Peter: I guess I already did, so you can too.
Kim: So everybody would think I was a big bitch. Nobody wants to feel that way. For those two reasons, in part because I genuinely cared about Bob, but also in part because …
Peter: How you wanted to be seen.
Kim: Yeah, I wanted to be a popular leader. I didn’t tell Bob when his work wasn’t nearly good enough, and as a result, after 10 months of this, the inevitable happened, and because the whole team was having to pick up for Bob’s slack and redo his work, which takes longer than just doing it themselves, I realized that if I didn’t fire Bob, I was going to lose half my team.
So I sat down to have the conversation with Bob that I frankly should have begun 10 months previously, and when I was finished, Bob, pushed his chair back from the table, and he looked at me right in the eye, and he said why didn’t you tell me? As that question is going around in my head with no good answer, he looked at me again, and he said why didn’t anyone tell me? I thought you all cared about me.
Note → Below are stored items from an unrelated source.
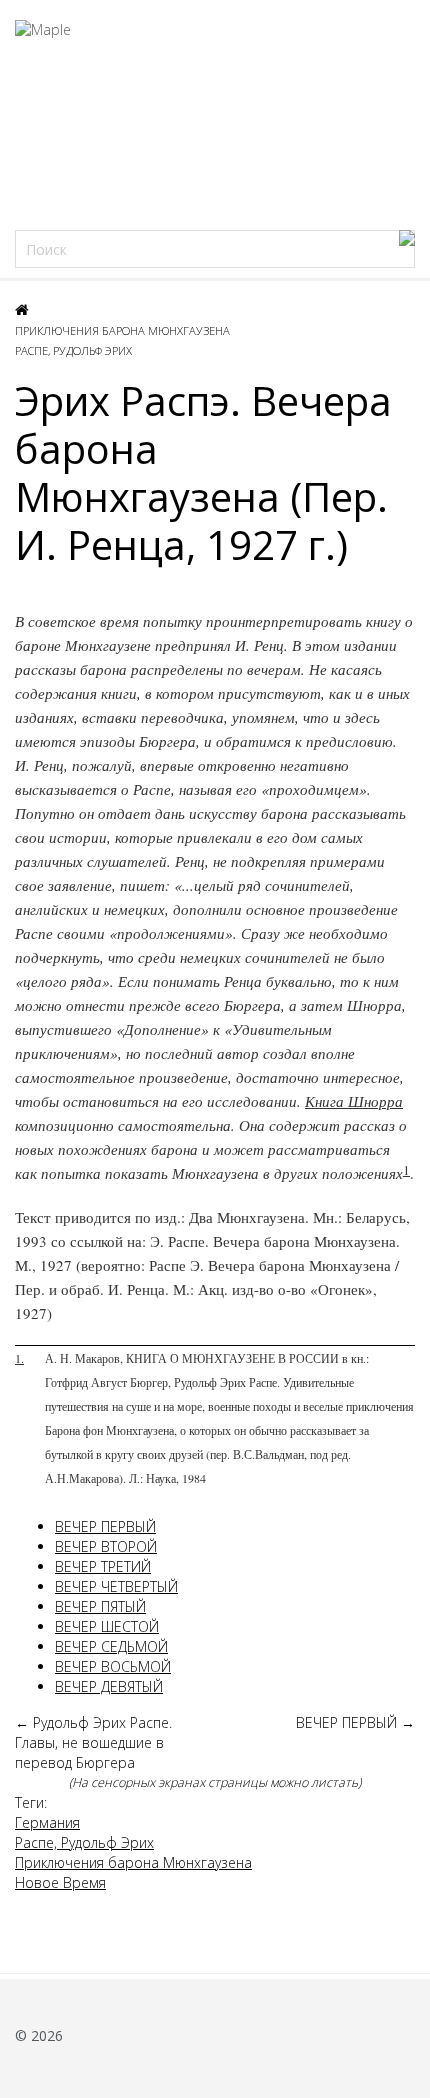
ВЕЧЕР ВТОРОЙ (106, 1546)
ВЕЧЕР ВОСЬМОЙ (113, 1666)
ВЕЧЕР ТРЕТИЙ (103, 1566)
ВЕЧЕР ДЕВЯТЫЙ (109, 1686)
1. (19, 1358)
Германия (47, 1822)
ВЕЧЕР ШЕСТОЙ (107, 1626)
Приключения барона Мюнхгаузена (122, 330)
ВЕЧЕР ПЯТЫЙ (100, 1606)
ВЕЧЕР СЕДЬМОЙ (111, 1646)
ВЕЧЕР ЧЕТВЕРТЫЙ (116, 1586)
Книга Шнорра (354, 1101)
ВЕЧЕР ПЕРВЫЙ (105, 1526)
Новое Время (60, 1882)
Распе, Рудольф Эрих (73, 350)
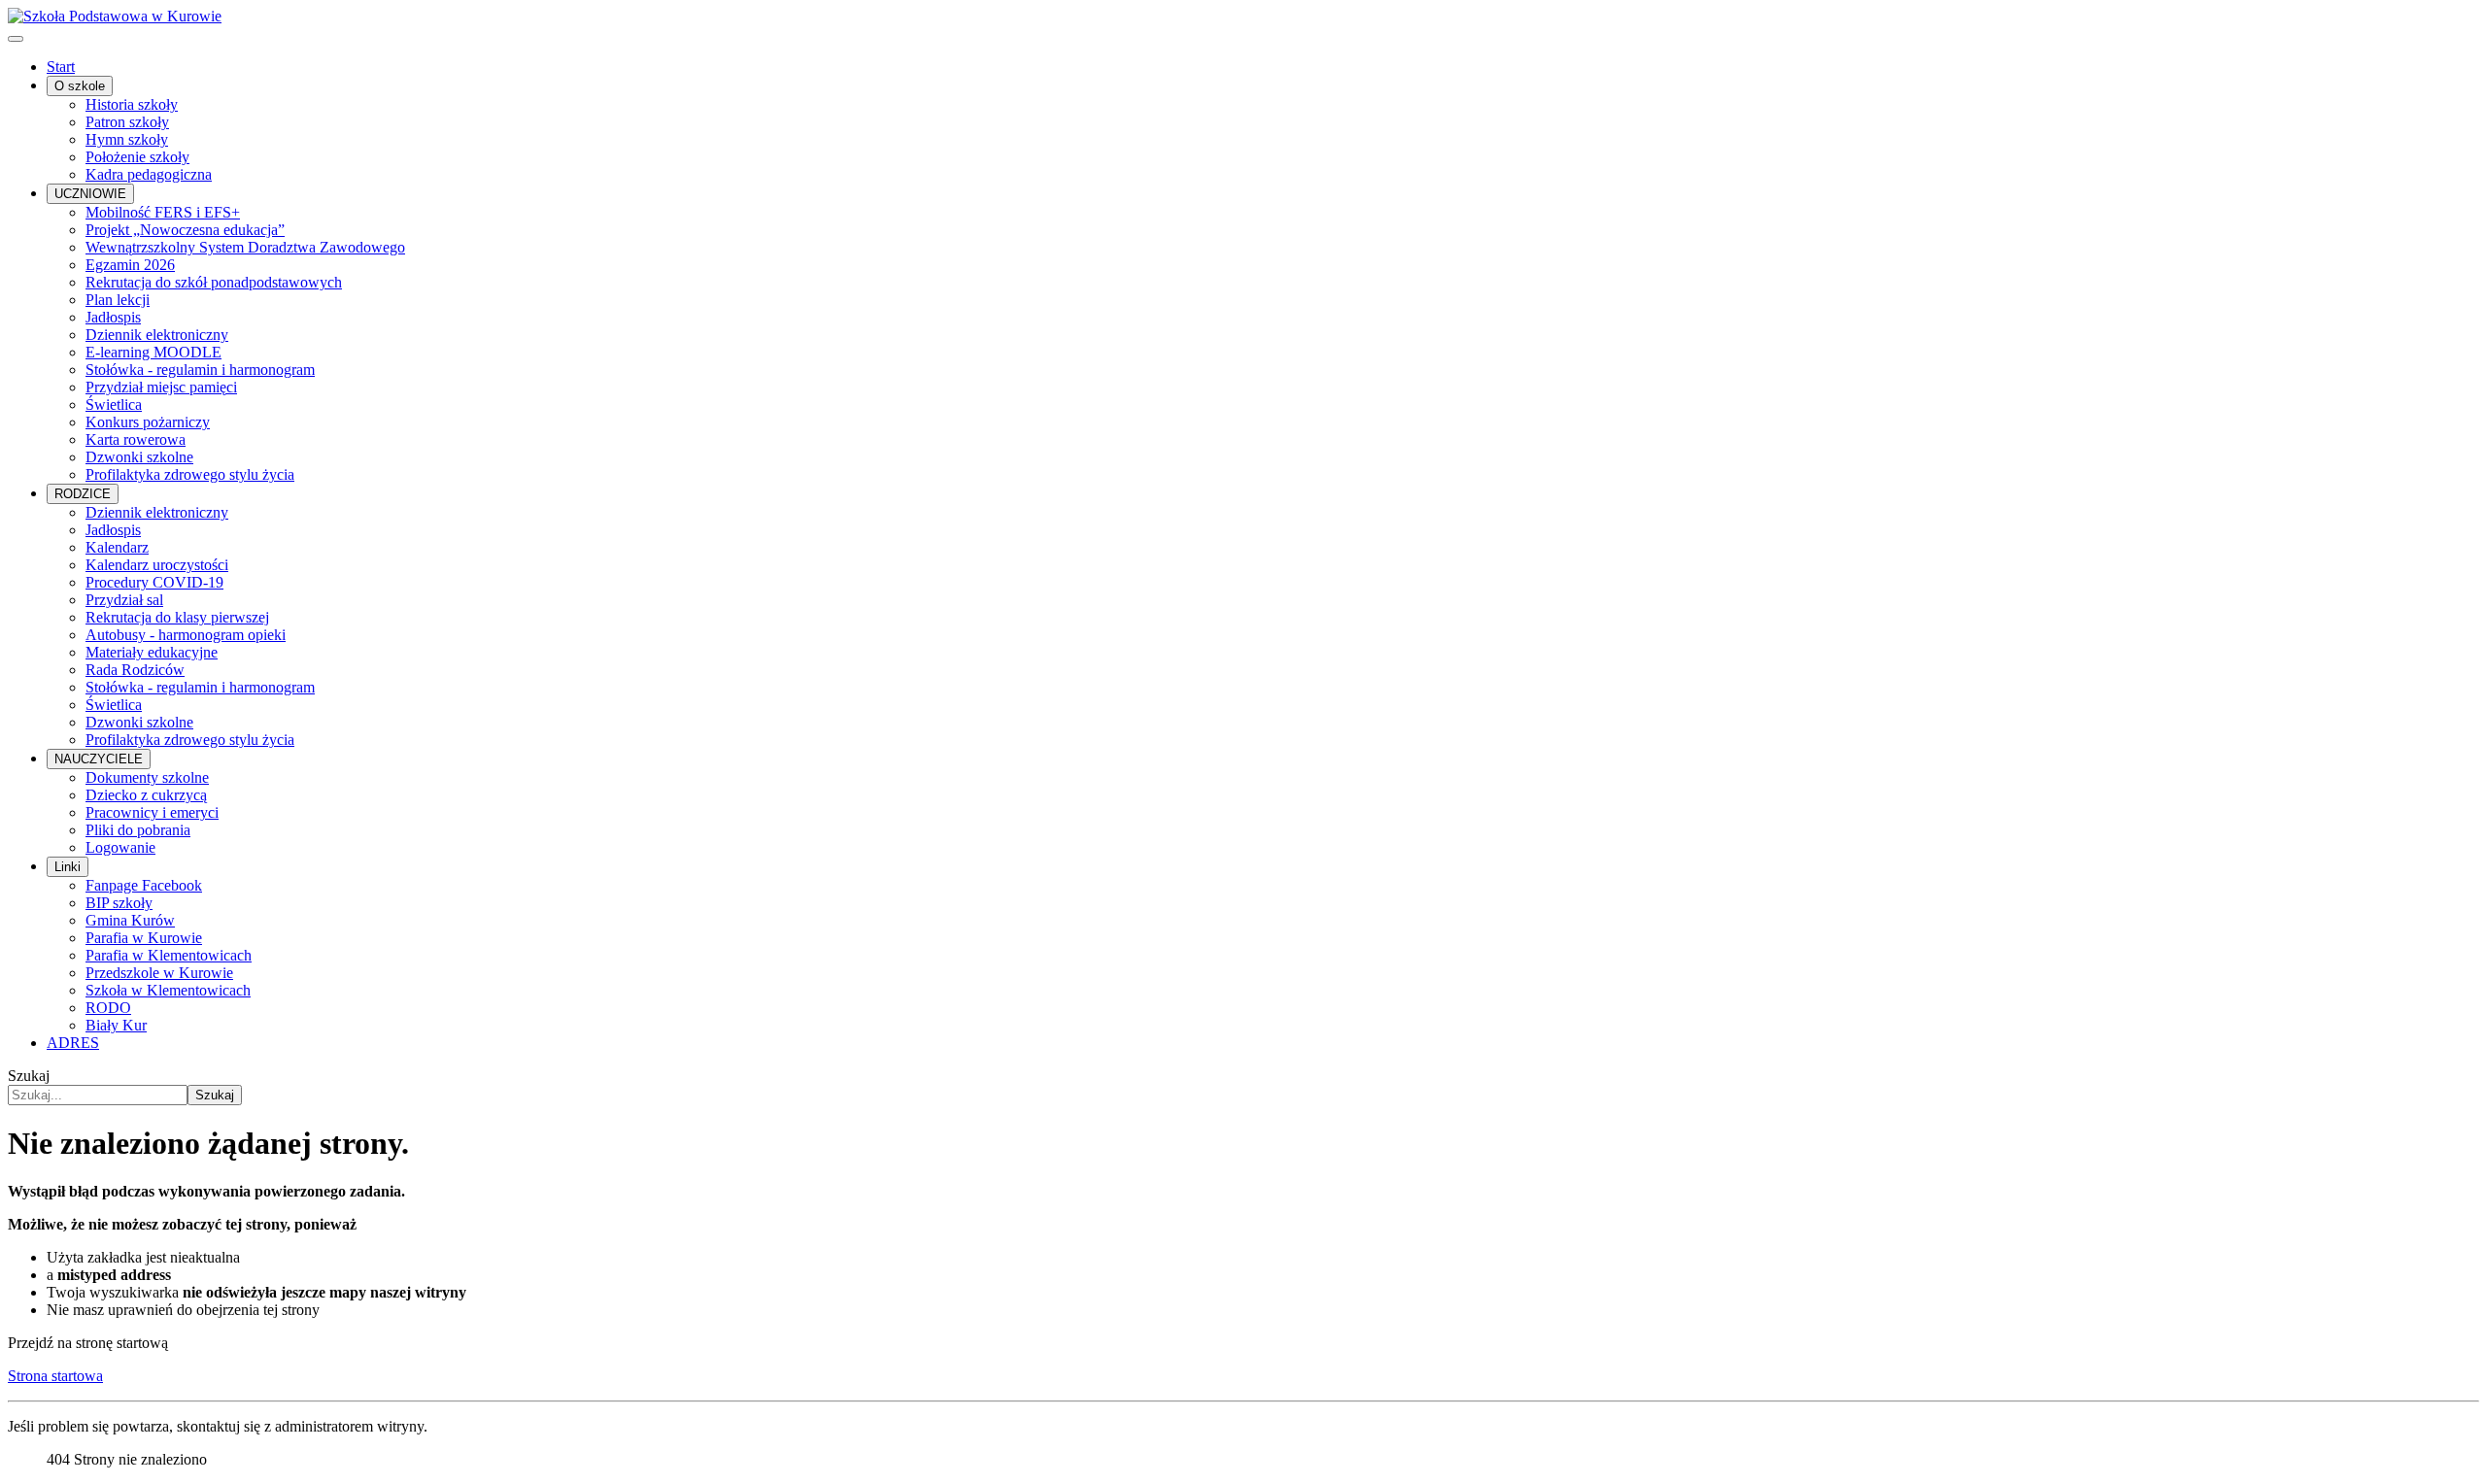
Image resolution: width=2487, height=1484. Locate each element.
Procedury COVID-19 (154, 582)
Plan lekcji (117, 299)
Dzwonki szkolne (139, 457)
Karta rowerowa (135, 439)
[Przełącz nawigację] (15, 39)
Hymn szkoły (126, 139)
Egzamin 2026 (130, 264)
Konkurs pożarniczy (147, 422)
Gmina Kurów (130, 920)
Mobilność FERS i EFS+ (162, 212)
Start (61, 66)
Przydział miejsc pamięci (161, 387)
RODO (108, 1007)
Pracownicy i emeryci (152, 812)
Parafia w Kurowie (143, 937)
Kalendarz (117, 547)
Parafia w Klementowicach (168, 955)
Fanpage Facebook (143, 885)
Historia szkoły (131, 104)
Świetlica (113, 404)
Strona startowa (55, 1375)
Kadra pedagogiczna (148, 174)
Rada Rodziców (135, 669)
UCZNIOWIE (90, 193)
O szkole (79, 86)
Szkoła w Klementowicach (168, 990)
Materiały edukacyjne (151, 652)
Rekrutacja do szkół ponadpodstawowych (213, 282)
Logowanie (120, 847)
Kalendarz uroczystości (156, 564)
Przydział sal (124, 599)
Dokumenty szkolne (147, 777)
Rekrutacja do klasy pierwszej (177, 617)
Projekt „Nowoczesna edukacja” (185, 229)
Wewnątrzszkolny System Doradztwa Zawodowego (245, 247)
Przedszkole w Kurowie (159, 972)
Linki (67, 867)
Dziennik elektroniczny (156, 334)
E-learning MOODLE (153, 352)
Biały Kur (116, 1025)
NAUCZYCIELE (98, 759)
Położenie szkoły (137, 157)
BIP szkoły (119, 902)
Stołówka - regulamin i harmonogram (200, 369)
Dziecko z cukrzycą (146, 795)
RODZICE (82, 494)
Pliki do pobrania (137, 830)
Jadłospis (113, 317)
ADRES (73, 1042)
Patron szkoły (127, 122)
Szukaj (29, 1075)
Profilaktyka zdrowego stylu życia (189, 474)
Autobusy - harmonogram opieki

I realized in that moment that I had failed Bob in six really important ways.
I had failed to solicit feedback from him. Maybe I was doing something that was driving him so crazy that he was forced to get high in the bathroom. I don’t know. I didn’t ask. I didn’t solicit feedback. I also failed to give him real feedback, both praise and criticism. The praise I gave him was really just a head fake, and the criticism, I just failed. I totally didn’t tell him that his work wasn’t nearly good enough. Probably worst of all, I had failed to create an environment in which everyone would tell Bob what was genuinely good, and what they really appreciated, and when he was going off the rails. Because I had failed in all these different ways, Bob has now taken the fall. Bob is now getting fired.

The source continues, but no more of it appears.